Still, the action also had its failures. "We had a goal of making sure everyone came home safe, and we didn't do that," Gorcenski tells me. Instead, a number of people were injured, and an anti-fascist protester named Heather Heyer was killed by a Nazi agitator who ran her down with a car.
"It's hard to say it was a rousing success when we lost a member of our community because of what happened," Gorcenski says. "That is failure.

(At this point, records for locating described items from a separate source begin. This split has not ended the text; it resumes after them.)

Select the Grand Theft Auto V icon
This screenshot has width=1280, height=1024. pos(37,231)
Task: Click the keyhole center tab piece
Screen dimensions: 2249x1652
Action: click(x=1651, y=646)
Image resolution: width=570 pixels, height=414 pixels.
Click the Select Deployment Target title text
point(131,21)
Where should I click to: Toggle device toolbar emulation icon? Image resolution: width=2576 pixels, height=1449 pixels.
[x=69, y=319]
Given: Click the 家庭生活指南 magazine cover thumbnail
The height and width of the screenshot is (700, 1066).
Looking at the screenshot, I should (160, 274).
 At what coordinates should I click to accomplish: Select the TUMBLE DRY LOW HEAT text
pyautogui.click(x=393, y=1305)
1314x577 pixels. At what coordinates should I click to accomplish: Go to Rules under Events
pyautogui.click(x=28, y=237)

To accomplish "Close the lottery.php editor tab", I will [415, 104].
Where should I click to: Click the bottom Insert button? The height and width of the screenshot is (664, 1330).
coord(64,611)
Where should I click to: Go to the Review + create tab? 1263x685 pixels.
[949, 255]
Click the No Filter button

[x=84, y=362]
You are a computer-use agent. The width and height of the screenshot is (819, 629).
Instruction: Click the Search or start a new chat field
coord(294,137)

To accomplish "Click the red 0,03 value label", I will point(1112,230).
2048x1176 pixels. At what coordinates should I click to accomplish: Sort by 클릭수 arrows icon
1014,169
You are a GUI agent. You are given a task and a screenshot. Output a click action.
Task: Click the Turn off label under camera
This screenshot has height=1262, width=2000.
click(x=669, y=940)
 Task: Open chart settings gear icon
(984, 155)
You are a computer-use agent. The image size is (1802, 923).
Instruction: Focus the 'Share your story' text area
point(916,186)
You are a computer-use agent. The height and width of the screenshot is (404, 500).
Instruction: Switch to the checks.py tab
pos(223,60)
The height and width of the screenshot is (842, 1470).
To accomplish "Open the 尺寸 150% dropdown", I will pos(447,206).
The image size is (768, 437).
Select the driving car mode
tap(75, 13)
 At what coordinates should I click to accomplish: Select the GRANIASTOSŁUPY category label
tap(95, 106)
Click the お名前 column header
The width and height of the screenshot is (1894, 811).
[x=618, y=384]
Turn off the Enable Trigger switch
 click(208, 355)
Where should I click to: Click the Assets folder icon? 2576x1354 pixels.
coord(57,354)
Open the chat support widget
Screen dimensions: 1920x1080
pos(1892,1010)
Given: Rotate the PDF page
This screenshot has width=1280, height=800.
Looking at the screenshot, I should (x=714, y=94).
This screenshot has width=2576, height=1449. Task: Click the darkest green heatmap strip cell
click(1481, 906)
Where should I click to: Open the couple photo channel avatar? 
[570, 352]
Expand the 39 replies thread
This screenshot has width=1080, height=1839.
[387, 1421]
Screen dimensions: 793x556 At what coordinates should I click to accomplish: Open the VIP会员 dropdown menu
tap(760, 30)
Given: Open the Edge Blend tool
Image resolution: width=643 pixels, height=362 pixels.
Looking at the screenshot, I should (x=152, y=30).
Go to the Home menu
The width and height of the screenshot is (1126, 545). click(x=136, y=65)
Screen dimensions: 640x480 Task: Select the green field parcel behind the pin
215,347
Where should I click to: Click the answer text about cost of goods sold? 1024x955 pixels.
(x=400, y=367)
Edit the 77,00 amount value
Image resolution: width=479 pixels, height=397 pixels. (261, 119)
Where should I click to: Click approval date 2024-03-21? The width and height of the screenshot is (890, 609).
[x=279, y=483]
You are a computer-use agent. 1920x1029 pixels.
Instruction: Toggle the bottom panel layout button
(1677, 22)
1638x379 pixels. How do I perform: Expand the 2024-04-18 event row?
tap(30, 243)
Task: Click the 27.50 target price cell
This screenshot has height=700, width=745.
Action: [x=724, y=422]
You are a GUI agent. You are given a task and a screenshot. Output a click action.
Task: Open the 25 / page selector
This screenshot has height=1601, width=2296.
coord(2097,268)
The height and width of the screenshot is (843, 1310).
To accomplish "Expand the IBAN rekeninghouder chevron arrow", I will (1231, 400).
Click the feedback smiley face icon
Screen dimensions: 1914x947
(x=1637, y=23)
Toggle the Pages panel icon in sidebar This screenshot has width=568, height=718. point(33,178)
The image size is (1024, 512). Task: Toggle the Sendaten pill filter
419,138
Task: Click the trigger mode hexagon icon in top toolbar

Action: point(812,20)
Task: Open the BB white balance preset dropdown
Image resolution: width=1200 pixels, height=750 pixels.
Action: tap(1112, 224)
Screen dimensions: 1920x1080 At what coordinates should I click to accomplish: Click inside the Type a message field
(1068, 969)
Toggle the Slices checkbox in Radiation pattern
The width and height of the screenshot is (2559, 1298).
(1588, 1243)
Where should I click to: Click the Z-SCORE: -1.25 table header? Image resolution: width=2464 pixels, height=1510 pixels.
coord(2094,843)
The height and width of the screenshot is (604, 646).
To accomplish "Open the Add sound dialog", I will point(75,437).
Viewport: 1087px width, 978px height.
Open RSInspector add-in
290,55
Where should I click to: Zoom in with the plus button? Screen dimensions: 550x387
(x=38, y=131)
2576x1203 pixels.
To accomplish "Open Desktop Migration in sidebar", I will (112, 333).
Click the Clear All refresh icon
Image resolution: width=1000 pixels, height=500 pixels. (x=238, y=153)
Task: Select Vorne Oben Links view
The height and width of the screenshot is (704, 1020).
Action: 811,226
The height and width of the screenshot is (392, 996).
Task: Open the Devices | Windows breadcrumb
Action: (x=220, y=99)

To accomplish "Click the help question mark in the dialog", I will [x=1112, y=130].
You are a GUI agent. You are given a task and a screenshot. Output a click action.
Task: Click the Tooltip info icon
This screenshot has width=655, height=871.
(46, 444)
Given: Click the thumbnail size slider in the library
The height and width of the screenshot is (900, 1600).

Direct action can result in defeats. But Gorcenski points out that voting is likewise a flawed instrument. "Some people say, 'All you need to do is just vote,' but then they also blame Russia for hacking our elections," she says. "Well, if our elections are so vulnerable, then voting is not a solution." Even setting Russia aside, Trump won the presidential election while losing the popular vote, thanks to an electoral college system that's deeply biased in favor of rural white voters. Furthermore, many Americans can't vote at all, thanks to felon disenfranchisement, voter-suppression policies, age, or the fact that they live in (say) Puerto Rico.
Protest can be disruptive and inconvenient; protesters sometimes slow traffic, or keep people from listening to a lecture, or block an entrance. That's part of the point of protesting in the first place, though. Protest is meant to shake people out of their everyday routines and make them think about the pain and discomfort of others.
Direct action is uncivil, disruptive, and sometimes ugly. It doesn't fit easily into visions of political change that prioritize the electoral system and polite persuasion. But it's often effective in dramatizing a crisis, rallying support, inspiring allies, and changing an intolerable situation. That's why activists have used direct action in the past, and why they continue to do so, despite politicians and pundits who would prefer that it go away.